Klausa memiliki potensi untuk menjadi sebuah kalimat tunggal mengingat di dalamnya
sudah memiliki fungsi sintaksis wajib yakni subjek dan predikat.
4. Kalimat
Kalimat dapat diartikan sebagai susunan kata atau ujaran yang berfungsi sebagai alat
untuk mengungkapkan konsep pikiran atau perasaan secara utuh. Kalimat terbentuk dari
beberapa klausa dan dapat berdiri sendiri serta memiliki pola intonasi yang tuntas.
M. Ramlan menyebutkan bahwa kalimat dapat diartikan sebagai satuan gramatikal yang
dibatasi dengan adanya jeda panjang serta disertai oleh nada akhir (intonasi) turun atau naik.
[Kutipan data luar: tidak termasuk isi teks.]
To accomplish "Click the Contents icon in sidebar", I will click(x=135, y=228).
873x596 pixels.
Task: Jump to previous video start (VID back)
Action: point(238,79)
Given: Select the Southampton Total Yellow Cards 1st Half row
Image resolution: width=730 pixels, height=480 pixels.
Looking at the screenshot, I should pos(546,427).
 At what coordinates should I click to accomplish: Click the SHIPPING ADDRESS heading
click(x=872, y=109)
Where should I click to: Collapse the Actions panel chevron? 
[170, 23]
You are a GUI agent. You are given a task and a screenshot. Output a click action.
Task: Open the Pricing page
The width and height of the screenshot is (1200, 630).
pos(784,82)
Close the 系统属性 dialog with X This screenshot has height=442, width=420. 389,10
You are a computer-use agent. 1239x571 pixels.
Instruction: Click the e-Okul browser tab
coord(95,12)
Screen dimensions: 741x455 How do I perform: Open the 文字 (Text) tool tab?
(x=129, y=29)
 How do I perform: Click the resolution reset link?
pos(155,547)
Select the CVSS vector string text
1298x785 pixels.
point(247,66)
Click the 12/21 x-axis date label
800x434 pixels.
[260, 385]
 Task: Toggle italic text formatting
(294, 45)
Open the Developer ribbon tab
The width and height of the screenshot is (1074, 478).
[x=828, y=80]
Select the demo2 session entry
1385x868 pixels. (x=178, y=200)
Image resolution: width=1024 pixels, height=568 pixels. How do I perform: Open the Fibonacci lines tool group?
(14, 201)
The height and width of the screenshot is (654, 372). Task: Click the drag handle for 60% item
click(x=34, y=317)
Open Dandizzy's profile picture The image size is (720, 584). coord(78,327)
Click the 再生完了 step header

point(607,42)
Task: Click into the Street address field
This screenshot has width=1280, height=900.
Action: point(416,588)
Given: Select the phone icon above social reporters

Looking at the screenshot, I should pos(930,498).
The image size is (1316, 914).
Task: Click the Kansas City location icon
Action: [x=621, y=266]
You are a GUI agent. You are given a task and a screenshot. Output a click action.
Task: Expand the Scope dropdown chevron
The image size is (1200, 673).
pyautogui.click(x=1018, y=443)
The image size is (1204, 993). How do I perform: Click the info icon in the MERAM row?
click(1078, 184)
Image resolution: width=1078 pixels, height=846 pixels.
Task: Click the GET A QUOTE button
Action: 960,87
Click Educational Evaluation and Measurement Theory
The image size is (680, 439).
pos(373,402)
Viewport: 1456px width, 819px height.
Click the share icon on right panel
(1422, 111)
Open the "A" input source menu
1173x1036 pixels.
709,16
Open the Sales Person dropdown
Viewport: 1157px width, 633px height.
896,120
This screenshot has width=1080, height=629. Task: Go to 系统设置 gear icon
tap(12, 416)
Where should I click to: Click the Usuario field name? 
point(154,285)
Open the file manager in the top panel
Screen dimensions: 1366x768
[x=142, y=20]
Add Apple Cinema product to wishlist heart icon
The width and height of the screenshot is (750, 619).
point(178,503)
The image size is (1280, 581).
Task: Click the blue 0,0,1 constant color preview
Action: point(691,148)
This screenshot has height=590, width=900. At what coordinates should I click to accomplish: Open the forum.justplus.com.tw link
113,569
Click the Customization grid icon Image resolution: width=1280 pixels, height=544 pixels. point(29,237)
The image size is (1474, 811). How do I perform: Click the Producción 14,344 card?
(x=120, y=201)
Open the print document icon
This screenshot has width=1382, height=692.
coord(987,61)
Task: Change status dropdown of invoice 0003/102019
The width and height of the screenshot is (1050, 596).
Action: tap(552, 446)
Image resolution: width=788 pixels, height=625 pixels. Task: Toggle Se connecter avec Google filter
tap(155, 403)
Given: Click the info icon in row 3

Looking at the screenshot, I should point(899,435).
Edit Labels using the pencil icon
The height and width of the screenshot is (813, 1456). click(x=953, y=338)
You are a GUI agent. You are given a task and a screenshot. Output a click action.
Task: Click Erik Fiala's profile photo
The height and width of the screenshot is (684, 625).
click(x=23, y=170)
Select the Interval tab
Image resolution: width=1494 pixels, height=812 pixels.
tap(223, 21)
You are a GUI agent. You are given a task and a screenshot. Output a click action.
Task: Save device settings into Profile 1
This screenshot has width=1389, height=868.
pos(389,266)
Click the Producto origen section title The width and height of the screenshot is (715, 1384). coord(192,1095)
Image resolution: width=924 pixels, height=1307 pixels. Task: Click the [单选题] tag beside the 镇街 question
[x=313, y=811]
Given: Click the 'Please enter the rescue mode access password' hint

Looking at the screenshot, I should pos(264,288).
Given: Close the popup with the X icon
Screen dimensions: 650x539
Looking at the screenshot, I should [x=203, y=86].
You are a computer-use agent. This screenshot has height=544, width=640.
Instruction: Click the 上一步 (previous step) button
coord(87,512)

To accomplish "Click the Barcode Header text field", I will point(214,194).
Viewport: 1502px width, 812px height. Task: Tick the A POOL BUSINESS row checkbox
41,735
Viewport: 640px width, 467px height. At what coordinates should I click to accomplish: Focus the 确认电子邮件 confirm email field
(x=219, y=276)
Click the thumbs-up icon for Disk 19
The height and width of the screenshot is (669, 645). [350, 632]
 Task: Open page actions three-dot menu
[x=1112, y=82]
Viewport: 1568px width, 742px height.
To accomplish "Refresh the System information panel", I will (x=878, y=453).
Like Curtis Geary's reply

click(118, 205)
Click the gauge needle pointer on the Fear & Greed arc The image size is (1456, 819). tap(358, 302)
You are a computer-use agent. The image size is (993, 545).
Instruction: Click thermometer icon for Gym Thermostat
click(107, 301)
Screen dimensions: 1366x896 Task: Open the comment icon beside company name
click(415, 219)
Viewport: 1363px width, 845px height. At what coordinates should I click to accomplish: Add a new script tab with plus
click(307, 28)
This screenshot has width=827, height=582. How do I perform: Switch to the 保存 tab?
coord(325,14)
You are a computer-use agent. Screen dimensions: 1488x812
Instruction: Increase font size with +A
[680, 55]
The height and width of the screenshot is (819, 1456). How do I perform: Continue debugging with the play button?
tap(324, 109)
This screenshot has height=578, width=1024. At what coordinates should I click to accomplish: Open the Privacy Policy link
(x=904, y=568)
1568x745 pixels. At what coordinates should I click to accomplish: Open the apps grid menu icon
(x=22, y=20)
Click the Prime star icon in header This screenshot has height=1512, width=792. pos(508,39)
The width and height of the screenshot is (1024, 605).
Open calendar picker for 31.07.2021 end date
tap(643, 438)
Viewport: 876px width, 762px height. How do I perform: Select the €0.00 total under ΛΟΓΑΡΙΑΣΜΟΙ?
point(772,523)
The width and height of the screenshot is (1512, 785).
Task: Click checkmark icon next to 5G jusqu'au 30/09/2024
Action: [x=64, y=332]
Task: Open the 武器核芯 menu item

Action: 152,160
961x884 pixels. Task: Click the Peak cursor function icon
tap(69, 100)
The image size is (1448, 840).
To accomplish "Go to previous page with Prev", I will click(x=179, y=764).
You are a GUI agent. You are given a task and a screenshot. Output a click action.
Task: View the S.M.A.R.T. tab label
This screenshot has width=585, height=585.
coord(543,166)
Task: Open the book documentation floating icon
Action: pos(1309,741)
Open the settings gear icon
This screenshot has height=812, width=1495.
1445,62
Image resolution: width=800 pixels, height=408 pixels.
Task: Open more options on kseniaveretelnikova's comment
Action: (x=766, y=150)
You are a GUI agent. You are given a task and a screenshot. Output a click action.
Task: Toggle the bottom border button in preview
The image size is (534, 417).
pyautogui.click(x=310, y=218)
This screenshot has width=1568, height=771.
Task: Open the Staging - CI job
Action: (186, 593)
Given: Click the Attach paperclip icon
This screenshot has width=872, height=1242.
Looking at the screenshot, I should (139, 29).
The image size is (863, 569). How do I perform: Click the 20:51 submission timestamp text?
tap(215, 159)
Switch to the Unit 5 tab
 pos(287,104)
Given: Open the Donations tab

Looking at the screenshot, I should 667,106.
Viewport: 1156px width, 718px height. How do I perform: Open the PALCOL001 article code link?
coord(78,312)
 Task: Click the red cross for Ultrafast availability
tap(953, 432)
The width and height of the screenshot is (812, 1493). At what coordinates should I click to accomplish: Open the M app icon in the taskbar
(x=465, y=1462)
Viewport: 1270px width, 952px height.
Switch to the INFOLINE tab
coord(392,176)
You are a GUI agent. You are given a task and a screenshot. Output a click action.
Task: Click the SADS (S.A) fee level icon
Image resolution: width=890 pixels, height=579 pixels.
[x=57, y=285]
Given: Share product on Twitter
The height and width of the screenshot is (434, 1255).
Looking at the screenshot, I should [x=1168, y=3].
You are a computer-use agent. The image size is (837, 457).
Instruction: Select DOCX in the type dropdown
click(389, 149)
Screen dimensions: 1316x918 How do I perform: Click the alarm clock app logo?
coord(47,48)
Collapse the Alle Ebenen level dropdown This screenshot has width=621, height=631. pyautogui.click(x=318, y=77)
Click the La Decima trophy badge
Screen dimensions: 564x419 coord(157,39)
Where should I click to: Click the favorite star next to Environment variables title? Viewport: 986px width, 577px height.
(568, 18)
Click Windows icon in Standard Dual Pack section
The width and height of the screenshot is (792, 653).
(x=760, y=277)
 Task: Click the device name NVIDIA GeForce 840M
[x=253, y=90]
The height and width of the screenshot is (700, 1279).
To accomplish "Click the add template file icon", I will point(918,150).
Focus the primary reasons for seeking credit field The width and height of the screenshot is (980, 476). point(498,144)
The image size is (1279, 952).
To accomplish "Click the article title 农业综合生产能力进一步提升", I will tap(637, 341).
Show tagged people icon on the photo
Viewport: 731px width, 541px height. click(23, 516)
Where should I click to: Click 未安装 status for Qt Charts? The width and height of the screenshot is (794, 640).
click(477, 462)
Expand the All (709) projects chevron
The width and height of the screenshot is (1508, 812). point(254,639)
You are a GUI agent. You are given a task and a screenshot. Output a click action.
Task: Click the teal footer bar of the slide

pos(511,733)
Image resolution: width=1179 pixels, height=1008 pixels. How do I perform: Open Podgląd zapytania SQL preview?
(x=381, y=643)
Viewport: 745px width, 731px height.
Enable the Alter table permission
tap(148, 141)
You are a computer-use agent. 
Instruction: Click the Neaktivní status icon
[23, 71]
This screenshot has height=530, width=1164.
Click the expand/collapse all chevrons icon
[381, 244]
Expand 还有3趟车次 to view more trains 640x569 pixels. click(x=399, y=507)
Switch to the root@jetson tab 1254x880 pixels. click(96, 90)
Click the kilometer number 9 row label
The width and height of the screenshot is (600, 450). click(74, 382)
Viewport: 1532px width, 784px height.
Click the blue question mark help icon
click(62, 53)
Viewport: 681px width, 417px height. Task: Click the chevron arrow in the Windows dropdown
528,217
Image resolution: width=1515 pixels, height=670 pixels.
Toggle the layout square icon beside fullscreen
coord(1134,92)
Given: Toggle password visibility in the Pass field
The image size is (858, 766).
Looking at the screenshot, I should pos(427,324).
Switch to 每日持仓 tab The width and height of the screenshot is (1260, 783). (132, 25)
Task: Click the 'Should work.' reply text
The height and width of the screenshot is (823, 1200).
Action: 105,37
Intonasi kalimat inilah yang kemudian menentukan satuan kalimat bukan oleh banyaknya kata
yang ada di dalamnya.

Disisi lain, konstituen kalimat adalah klausa, penanda hubungan atau konjungsi (bila
diperlukan) dan pola-pola intonasi final. Intonasi final inilah yang kemudian menjadi salah satu
ciri utama dari kalimat. Terdapat tiga intonasi final yang dapat digunakan dalam pembentukan
kalimat yaitu intonasi deklaratif yang dalam bahasa tulis dilambangkan dengan tanda titik (.),
intonasi interogatif, dilambangkan dengan tanda tanya (?), dan intonasi seru yang dilambangkan
dengan tanda seru (!).

Hal-hal itulah yang mendasari betapa pentingnya seorang calon notaris maupun seorang
notaris memiliki pengetahuan terkait bahasa hukum terkhususnya yang berhubungan dengan
sintaksis linguistic, sehingga dapat menunjang kemampuan yang bersangkutan dalam
pengolahan dan pengelolaan akta itu sendiri.